== 本文抜粋 ==
* * *
冒険のなかの戦闘や危険もより多く、途中何度も回復をしながら、長い冒険に挑むことになります。
カギが見つかる場所と記された番号は、『火吹山の魔法使い』のそれと、同じ内容になっています。
この冒険を達成した方への「ボーナス情報」でもあります。もし、あなたがゲームブック『火吹山の魔法使い』にこれから挑み、自分の力だけで謎を解きたいというのでしたら、この『火吹山1.5』は後回しにしたほうがよいかもしれません。
※以下は『火吹山1.5』の解説です。冒険を終えたあとでどうぞ。
一部『火吹山の魔法使い』と『火吹山の魔法使いふたたび』に関わる内容もありますので「事前情報は知らずに冒険したい」という方は、それらの冒険を終えてからご覧になるのがよいでしょう。
「きみ」:「きみ」と二人称で読者に対して呼びかけるような文体は、『火吹山の魔法使い』をはじめ、多くのゲームブック作品の特徴です。原文では「You」。
(英語は文法上、主語を省略しないため、日本語よりも二人称が多用されます。日本語に訳するさい、省くこともありますが、ことゲームブックの場合は「きみ」や「あなた」と略さず語るのが、ふさわしいように思えます)
「三十年近く」:オリジナル版『火吹山の魔法使いふたたび(Return to Firetop Mountain)』は1992 年に刊行されました。これは『火吹山の魔法使い』(オリジナル版は1982 年刊行)から10 周年目の記念でもありました。しかし本邦ではその頃、シリーズの日本語翻訳も途絶えてしまっており、正規の日本語版は刊行されませんでした。
* * *
== 学習のねらい 1 ==
本文のうち、「冒険のなかの戦闘や危険もより」から始まり「さず語るのが、ふさわしいように思えます)」で終わる部分を、一字一句変えずに書き写しなさい。
== 学習のねらい 2 ==
本文によると、オリジナル版『火吹山の魔法使いふたたび』は何年に刊行されたか。
答えはこの本文の記述だけを根拠とすること。

== 資料 ==
* * *
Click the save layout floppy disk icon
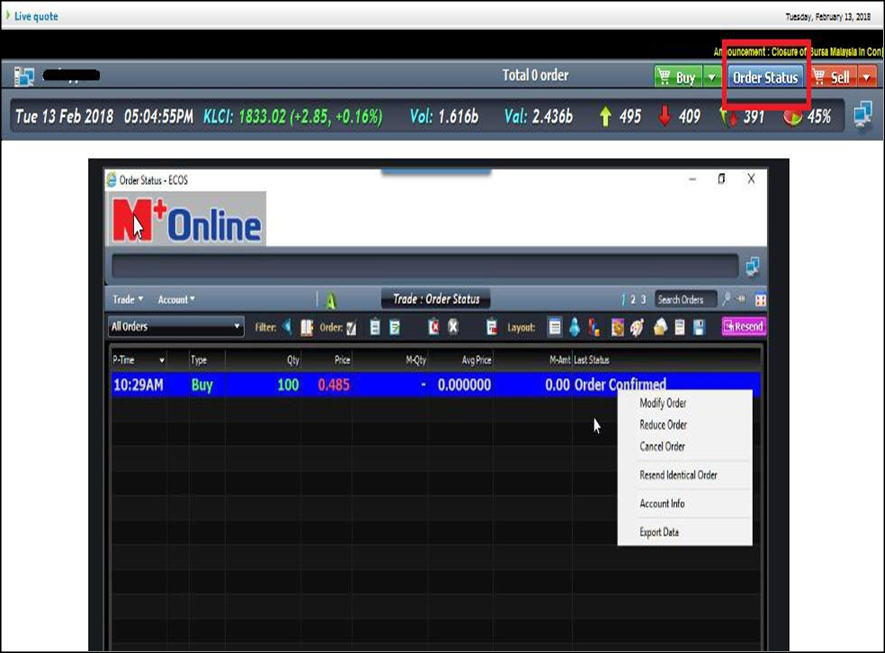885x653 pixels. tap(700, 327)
* * *
== 解答例 1 ==
冒険のなかの戦闘や危険もより多く、途中何度も回復をしながら、長い冒険に挑むことになります。
カギが見つかる場所と記された番号は、『火吹山の魔法使い』のそれと、同じ内容になっています。
この冒険を達成した方への「ボーナス情報」でもあります。もし、あなたがゲームブック『火吹山の魔法使い』にこれから挑み、自分の力だけで謎を解きたいというのでしたら、この『火吹山1.5』は後回しにしたほうがよいかもしれません。
※以下は『火吹山1.5』の解説です。冒険を終えたあとでどうぞ。
一部『火吹山の魔法使い』と『火吹山の魔法使いふたたび』に関わる内容もありますので「事前情報は知らずに冒険したい」という方は、それらの冒険を終えてからご覧になるのがよいでしょう。
「きみ」:「きみ」と二人称で読者に対して呼びかけるような文体は、『火吹山の魔法使い』をはじめ、多くのゲームブック作品の特徴です。原文では「You」。
(英語は文法上、主語を省略しないため、日本語よりも二人称が多用されます。日本語に訳するさい、省くこともありますが、ことゲームブックの場合は「きみ」や「あなた」と略さず語るのが、ふさわしいように思えます)

== 解答例 2 ==
1992年に刊行されました。